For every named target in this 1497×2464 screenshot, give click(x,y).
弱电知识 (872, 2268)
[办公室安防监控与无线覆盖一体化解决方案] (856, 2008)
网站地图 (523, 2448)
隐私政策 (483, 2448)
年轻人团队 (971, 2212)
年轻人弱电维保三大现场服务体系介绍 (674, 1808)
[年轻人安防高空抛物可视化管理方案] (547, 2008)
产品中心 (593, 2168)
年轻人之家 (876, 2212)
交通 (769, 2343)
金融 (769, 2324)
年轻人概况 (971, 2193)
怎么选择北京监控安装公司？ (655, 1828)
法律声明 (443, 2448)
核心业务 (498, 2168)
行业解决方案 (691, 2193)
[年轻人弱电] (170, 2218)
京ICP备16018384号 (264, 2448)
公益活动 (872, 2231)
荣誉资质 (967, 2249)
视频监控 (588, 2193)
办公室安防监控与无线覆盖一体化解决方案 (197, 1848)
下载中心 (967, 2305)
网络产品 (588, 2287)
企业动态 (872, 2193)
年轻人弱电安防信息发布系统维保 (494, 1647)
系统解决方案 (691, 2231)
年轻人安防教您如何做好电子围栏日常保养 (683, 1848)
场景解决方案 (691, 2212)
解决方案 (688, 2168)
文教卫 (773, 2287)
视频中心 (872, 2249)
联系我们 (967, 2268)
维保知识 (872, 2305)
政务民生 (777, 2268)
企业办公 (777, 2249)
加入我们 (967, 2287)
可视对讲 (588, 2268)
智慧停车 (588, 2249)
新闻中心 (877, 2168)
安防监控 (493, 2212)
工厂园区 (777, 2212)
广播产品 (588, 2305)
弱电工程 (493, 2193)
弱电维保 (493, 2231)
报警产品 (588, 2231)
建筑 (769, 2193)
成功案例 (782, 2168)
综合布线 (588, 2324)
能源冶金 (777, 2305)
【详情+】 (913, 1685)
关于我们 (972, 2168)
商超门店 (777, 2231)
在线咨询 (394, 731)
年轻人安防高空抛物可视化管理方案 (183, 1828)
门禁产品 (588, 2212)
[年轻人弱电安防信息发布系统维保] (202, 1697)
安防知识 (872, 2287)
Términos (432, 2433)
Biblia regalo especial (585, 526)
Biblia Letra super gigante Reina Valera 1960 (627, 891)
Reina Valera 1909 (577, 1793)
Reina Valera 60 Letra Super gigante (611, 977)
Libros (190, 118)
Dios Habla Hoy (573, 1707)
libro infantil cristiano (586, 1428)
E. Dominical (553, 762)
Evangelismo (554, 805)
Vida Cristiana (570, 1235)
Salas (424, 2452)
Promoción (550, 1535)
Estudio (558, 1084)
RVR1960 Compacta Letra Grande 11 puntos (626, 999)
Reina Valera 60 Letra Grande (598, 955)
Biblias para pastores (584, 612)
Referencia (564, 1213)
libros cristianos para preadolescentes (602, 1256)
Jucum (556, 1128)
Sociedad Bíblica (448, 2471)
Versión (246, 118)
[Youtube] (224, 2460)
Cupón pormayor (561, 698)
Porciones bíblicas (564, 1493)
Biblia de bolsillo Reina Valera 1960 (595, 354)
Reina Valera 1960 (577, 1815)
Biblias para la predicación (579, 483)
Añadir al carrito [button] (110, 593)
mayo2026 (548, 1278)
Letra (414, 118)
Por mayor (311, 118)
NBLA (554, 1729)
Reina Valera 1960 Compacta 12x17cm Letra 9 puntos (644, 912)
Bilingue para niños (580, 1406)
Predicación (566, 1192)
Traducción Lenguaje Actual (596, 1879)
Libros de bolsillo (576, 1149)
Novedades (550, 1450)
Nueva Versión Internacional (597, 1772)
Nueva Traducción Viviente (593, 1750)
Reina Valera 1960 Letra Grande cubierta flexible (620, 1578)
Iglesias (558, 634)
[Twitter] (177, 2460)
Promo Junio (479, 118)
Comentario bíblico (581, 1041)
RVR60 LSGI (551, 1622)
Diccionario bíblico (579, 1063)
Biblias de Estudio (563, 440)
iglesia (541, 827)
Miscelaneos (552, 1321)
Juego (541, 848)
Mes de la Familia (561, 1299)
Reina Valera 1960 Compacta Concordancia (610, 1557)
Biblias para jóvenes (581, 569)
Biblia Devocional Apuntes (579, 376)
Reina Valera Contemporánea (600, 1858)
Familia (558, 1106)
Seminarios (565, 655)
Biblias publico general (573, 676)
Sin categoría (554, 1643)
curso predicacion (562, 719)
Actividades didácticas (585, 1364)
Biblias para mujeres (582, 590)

**WHAT YOU WILL DO**
Output, unchanged, the lines of the listing above from the first one through the one holding "Referencia (564, 1213)". Leave out every line after it.

**EXERCISE ANSWER**
For every named target in this 1497×2464 screenshot, give click(x,y).
弱电知识 (872, 2268)
[办公室安防监控与无线覆盖一体化解决方案] (856, 2008)
网站地图 (523, 2448)
隐私政策 (483, 2448)
年轻人团队 (971, 2212)
年轻人弱电维保三大现场服务体系介绍 (674, 1808)
[年轻人安防高空抛物可视化管理方案] (547, 2008)
产品中心 (593, 2168)
年轻人之家 (876, 2212)
交通 (769, 2343)
金融 (769, 2324)
年轻人概况 (971, 2193)
怎么选择北京监控安装公司？ (655, 1828)
法律声明 (443, 2448)
核心业务 (498, 2168)
行业解决方案 (691, 2193)
[年轻人弱电] (170, 2218)
京ICP备16018384号 (264, 2448)
公益活动 (872, 2231)
荣誉资质 (967, 2249)
视频监控 (588, 2193)
办公室安防监控与无线覆盖一体化解决方案 (197, 1848)
下载中心 (967, 2305)
网络产品 (588, 2287)
企业动态 (872, 2193)
年轻人弱电安防信息发布系统维保 (494, 1647)
系统解决方案 (691, 2231)
年轻人安防教您如何做好电子围栏日常保养 (683, 1848)
场景解决方案 (691, 2212)
解决方案 (688, 2168)
文教卫 (773, 2287)
视频中心 (872, 2249)
联系我们 (967, 2268)
维保知识 (872, 2305)
政务民生 (777, 2268)
企业办公 (777, 2249)
加入我们 (967, 2287)
可视对讲 (588, 2268)
智慧停车 (588, 2249)
新闻中心 (877, 2168)
安防监控 (493, 2212)
工厂园区 (777, 2212)
广播产品 (588, 2305)
弱电工程 (493, 2193)
弱电维保 (493, 2231)
报警产品 (588, 2231)
建筑 (769, 2193)
成功案例 (782, 2168)
综合布线 (588, 2324)
能源冶金 (777, 2305)
【详情+】 (913, 1685)
关于我们 (972, 2168)
商超门店 (777, 2231)
在线咨询 (394, 731)
年轻人安防高空抛物可视化管理方案 (183, 1828)
门禁产品 (588, 2212)
[年轻人弱电安防信息发布系统维保] (202, 1697)
安防知识 (872, 2287)
Términos (432, 2433)
Biblia regalo especial (585, 526)
Biblia Letra super gigante Reina Valera 1960 (627, 891)
Reina Valera 1909 (577, 1793)
Reina Valera 60 Letra Super gigante (611, 977)
Libros (190, 118)
Dios Habla Hoy (573, 1707)
libro infantil cristiano (586, 1428)
E. Dominical (553, 762)
Evangelismo (554, 805)
Vida Cristiana (570, 1235)
Salas (424, 2452)
Promoción (550, 1535)
Estudio (558, 1084)
RVR1960 Compacta Letra Grande 11 puntos (626, 999)
Reina Valera 60 Letra Grande (598, 955)
Biblias para pastores (584, 612)
Referencia (564, 1213)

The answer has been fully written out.